> _Task_: Nothing but the text belongs in the answer: the listing below, copied exactly, without pictures.

> _Supplied records_:
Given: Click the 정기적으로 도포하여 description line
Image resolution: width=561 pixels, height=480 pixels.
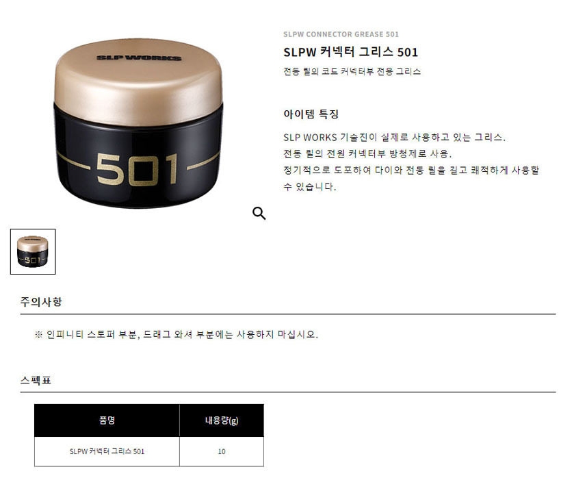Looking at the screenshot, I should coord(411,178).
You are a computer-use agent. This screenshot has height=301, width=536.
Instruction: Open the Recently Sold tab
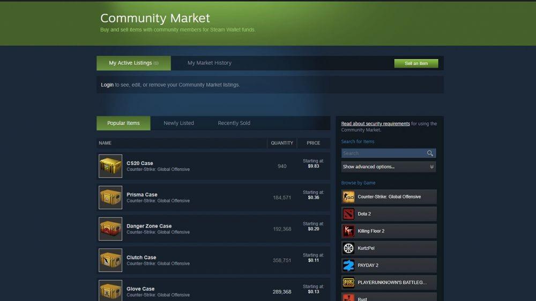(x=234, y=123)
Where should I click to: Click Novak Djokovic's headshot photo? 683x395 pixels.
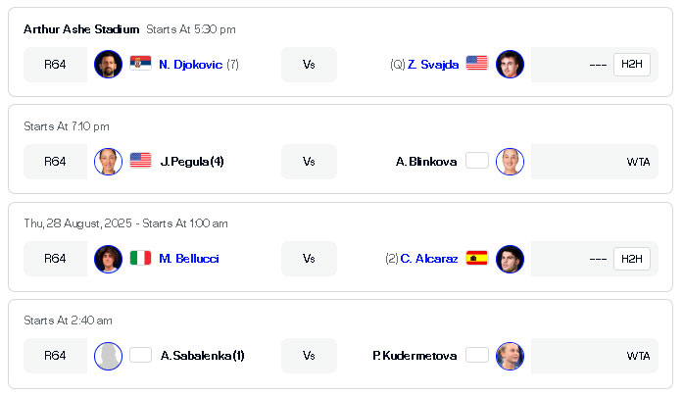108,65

> _Expected output_:
Given: Click the 정기적으로 도포하여 description line
Image resolution: width=561 pixels, height=480 pixels.
Looking at the screenshot, I should coord(411,178).
You are a computer-use agent. This screenshot has height=301, width=536.
Instruction: Open the Recently Sold tab
(x=234, y=123)
Where should I click to: Click Novak Djokovic's headshot photo? 683x395 pixels.
108,65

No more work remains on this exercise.